Answer the following questions. a. Do all stars have the same mass? Write with examples as evidence to support your answer. b. How does the enormous amount of energy get released in stars? c. Do all stars have same colour? What do the colour of the star suggest about its lifespan?

a. No, all stars do not have the same mass. Stars can range from small, low‐mass M-dwarfs (red dwarfs) to massive O-type stars. For example, the Sun is a relatively average star with one solar mass, while many red dwarfs have less than half of that mass. On the other hand, some stars can have tens of times the Sun’s mass. This variation in mass affects a star’s brightness, lifetime, and evolution.
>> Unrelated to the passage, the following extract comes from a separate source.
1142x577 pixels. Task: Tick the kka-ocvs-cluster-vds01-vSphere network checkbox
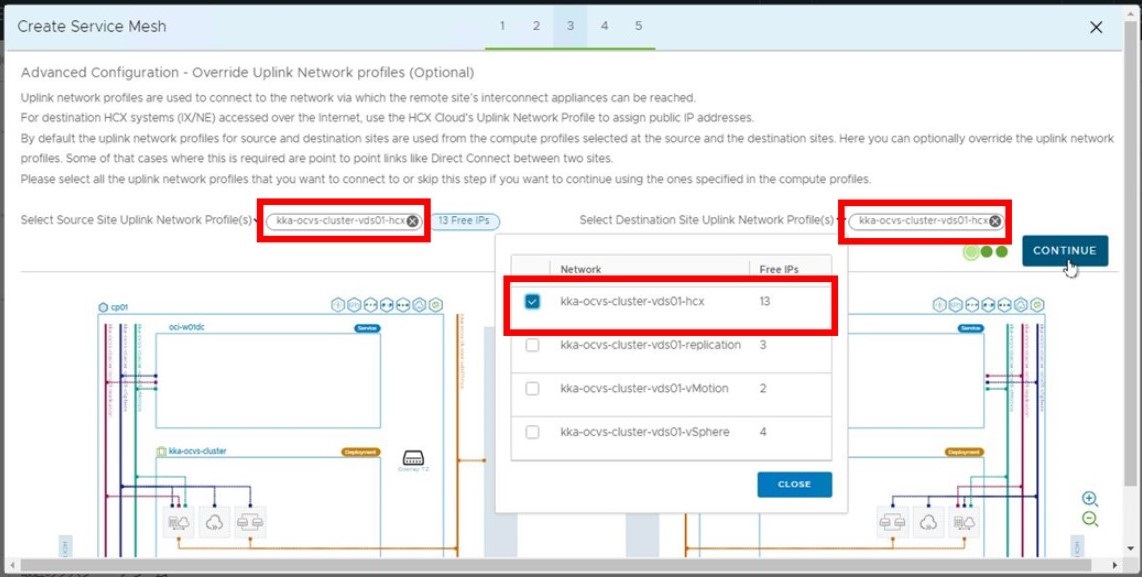(x=532, y=432)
Brown dwarfs, for instance, are objects that never accumulate enough mass to sustain hydrogen fusion in their cores. b. The enormous amount of energy released in stars comes primarily from nuclear fusion occurring at their cores. In most stars, hydrogen atoms fuse to form helium in a process that converts a small fraction of mass into energy, according to Einstein’s relation E = mc². In later stages of a star’s life (depending on its mass), fusion processes can combine helium and other light elements to create heavier elements, releasing energy in successive stages until the star reaches a final state (like a white dwarf, neutron star, or black hole). c. No, not all stars have the same color. A star’s color is mainly determined by its surface temperature, which also hints at its lifespan. Blue stars, which are very hot, have high rates of nuclear fusion and therefore burn through their fuel much more quickly, leading to relatively short lifespans (often only a few million years). Red stars, on the other hand, are cooler and burn their fuel slowly, allowing them to live for tens or even hundreds of billions of years. Therefore, the color of a star is a clue to both its temperature and its evolutionary pathway.